For those involved in the global justice movement, the most compelling and provocative parts of Starhawk’s book are those in the second section, “Visions,” in which she addresses intra-movement conflicts and concerns, such as the quarrel over direct action vs. non-violence, or “diversity of tactics.” Where most activist-writers have become bogged down on one side or the other of this debate, she thinks beyond this dichotomy and backs up her philosophical discourses with examples where potentially destructive situations were diffused by listening and seeking constructive compromises that respected all parties’ mutual and divergent interests.
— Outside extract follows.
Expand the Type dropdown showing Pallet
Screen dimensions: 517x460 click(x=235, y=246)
In this section, she also delivers one of the most cogent analyses of the history of the left in America to be found anywhere, as well as a sharp-minded look at gender and sexuality during the Civil Rights movement.
Whether or not one embraces Paganism or magic ritual, few will disagree that, facing such challenges from within and without, the survival and progress of the global justice movement will require, if not a manifest sense of spirituality, then a great deal of deep thinking, insight, and wisdom. Weaving principle, action, politics, and spirituality together, Starhawk calls for a new political language, one that eschews jargon and all its historical baggage for clarity and makes the vital connections between all forms of repression and exploitation. Starhawk’s own eloquence demonstrates what that language might be like. Such a revitalized discourse would not only mediate or eliminate the conflicts that so often arise around ideology within the movement but also speak to those alienated by such bickering and elitist rhetoric.
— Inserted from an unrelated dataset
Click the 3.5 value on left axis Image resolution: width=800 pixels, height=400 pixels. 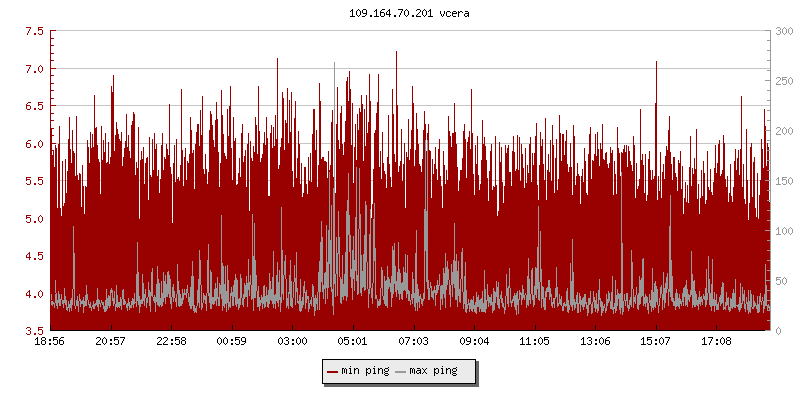pyautogui.click(x=33, y=331)
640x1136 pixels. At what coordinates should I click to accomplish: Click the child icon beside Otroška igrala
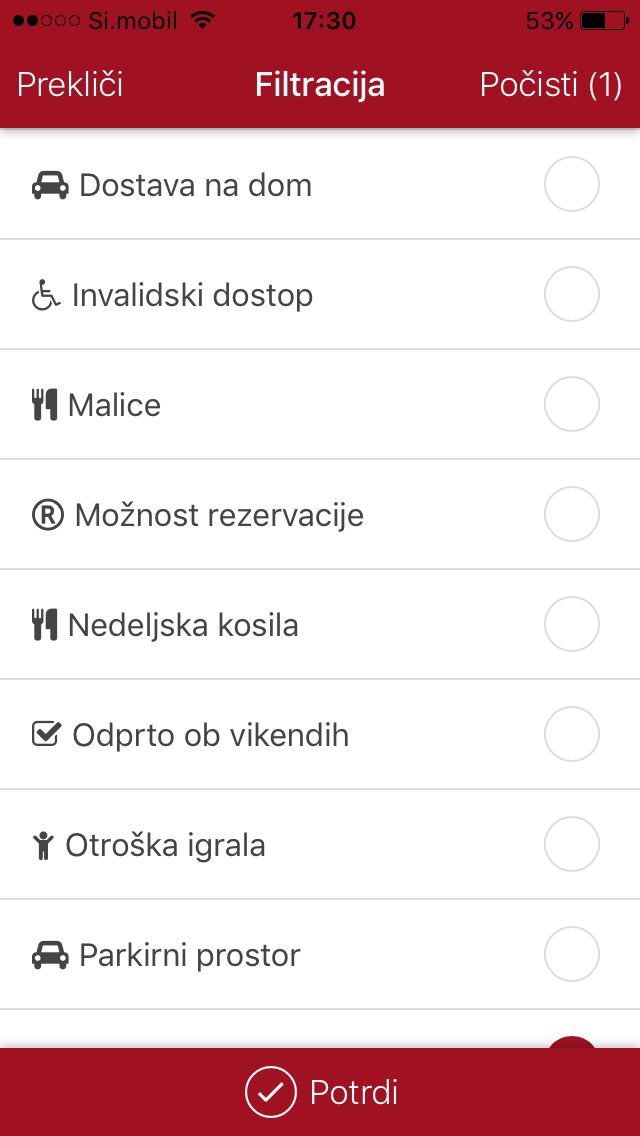tap(42, 846)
Webs of Power is an important guide for those participating in the global justice movement, and an excellent primer for readers looking for a way to become involved and informed. In a time when the Bush administration is hell-bent on making war wherever and whenever possible and/or profitable, shredding international treaties left and right, and throwing up missile defense shields that don’t work, when 15 million people are starving in southern Africa thanks to the IMF and first-world greed, when states and cities across the U.S., following the federal government’s lead, are fending off huge budget deficits by cutting jobs, education, health care, and other critical services like fire departments, instead of rescinding one or two tiny corporate welfare loopholes or tax breaks, this book is, as Alice Walker says in her endorsement, “a must and soonest read.”